--- TEXTE FOURNI ---

COVID-19 2ème vague : témoignages de militant·e·s : Virginie, directrice d'école maternelle

Publié le 16/11/2020

Alors que nous connaissons une seconde vague et que nombreux.ses sont les français.es re confiné·e·s, Flash Trait d'Union donne à nouveau la parole à ces femmes et ces hommes qui permettent à la vie de continuer.

Trait d'Union : Qui es-tu ?

Virginie : Je suis Viriginie Jauneau, directrice dans une école maternelle à Lyon 3. Cette école accueille 173 élèves, et compte 7 classes.

 

TU : La reprise des cours, ce lundi 2 novembre, s’est effectuée dans une situation particulière, entre protocole sanitaire renforcé et l'hommage que la communauté éducative rendait à Samuel Paty, professeur d'histoire-géographie assassiné le vendredi 16 octobre par un terroriste islamiste.

V: En effet, c’est dans un contexte singulier que s’est déroulée cette rentrée, en raison des nouvelles mesures sanitaires mais aussi sécuritaires. La plus grande difficulté a été encore, comme lors du premier confinement, de gérer les nouvelles consignes hiérarchiques parfois contradictoires émanant de l’Education Nationale, qui ont été transmises en fin de vacances scolaires, au moment où normalement nous étions en congés. S’y est aussi ajoutée la confusion des informations délivrées en amont sur la date et l’horaire effectif de la rentrée.

--- TÂCHES À RÉALISER ---
1/ Dans l'entretien avec la directrice d'école maternelle, réécris le passage qui commence à « Trait d'Union : Qui » et se termine à « un terroriste islamiste. », en remplaçant « protocole sanitaire renforcé » par « protocole sanitaire allégé ».
2/ Prolonge l'entretien avec la directrice d'école maternelle à la suite de sa dernière phrase.

Enregistrements stockés
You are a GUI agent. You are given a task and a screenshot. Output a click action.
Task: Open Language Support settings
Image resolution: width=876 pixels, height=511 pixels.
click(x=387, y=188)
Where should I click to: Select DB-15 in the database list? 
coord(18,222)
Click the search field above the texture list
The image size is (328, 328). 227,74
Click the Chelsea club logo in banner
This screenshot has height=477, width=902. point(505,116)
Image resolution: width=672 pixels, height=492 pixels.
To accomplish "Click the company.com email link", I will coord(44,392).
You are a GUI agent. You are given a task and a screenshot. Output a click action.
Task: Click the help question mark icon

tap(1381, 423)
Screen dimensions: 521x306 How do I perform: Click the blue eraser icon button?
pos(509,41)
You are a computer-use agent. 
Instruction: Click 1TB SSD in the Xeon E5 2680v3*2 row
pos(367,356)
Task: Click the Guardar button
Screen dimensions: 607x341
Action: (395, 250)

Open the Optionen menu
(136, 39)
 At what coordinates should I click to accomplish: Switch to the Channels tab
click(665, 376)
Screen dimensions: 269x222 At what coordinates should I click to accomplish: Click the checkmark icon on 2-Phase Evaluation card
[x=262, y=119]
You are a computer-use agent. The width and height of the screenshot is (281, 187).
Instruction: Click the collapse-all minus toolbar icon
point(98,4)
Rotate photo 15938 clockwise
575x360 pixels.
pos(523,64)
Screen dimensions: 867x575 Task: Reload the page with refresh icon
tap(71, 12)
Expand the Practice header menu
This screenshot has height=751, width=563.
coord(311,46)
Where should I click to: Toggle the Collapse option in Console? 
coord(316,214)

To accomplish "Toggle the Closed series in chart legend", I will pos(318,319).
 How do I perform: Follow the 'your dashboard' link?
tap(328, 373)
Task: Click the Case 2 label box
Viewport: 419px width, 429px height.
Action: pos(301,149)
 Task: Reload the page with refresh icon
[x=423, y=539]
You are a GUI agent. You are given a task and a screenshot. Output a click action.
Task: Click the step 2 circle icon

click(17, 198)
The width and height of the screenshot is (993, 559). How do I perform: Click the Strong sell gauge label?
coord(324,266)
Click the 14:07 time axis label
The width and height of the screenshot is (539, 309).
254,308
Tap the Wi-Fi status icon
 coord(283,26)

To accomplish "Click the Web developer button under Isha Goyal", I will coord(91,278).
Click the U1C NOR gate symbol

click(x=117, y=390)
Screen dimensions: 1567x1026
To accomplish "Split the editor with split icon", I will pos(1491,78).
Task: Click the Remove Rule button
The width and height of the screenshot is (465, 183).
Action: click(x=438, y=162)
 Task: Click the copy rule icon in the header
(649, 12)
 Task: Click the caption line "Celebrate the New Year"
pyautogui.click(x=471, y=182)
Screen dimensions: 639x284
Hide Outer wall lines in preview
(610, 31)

--- RÉPONSES PAR TÂCHE ---
1/
Trait d'Union : Qui es-tu ?

Virginie : Je suis Viriginie Jauneau, directrice dans une école maternelle à Lyon 3. Cette école accueille 173 élèves, et compte 7 classes.

 

TU : La reprise des cours, ce lundi 2 novembre, s’est effectuée dans une situation particulière, entre protocole sanitaire allégé et l'hommage que la communauté éducative rendait à Samuel Paty, professeur d'histoire-géographie assassiné le vendredi 16 octobre par un terroriste islamiste.

2/
S’agissant de l’hommage à Samuel Paty, et au regard de l’âge de nos élèves, des enfants âgés de 3 à 5 ans, nous étions attentifs à recueillir et apaiser les éventuelles inquiétudes liées à ce contexte, à leur faire exprimer leurs émotions. Chaque enseignant s’est adapté en fonction de l’âge des enfants mais aussi en fonction de ce que les élèves savaient ou pas de ce drame. Par ailleurs, afin de ne pas perturber le temps de recueil organisé en école élémentaire et d’être respectueux de la demande du Ministère, nous avons décalé les récréations du matin et décidé de proposer un temps calme, généralement autour d’une histoire.

 

TU : La directrice ou le directeur est souvent en première ligne pour gérer la complexité de la situation liée à la crise sanitaire : peux-tu nous en tracer dresser en quelques mots, les grandes lignes ?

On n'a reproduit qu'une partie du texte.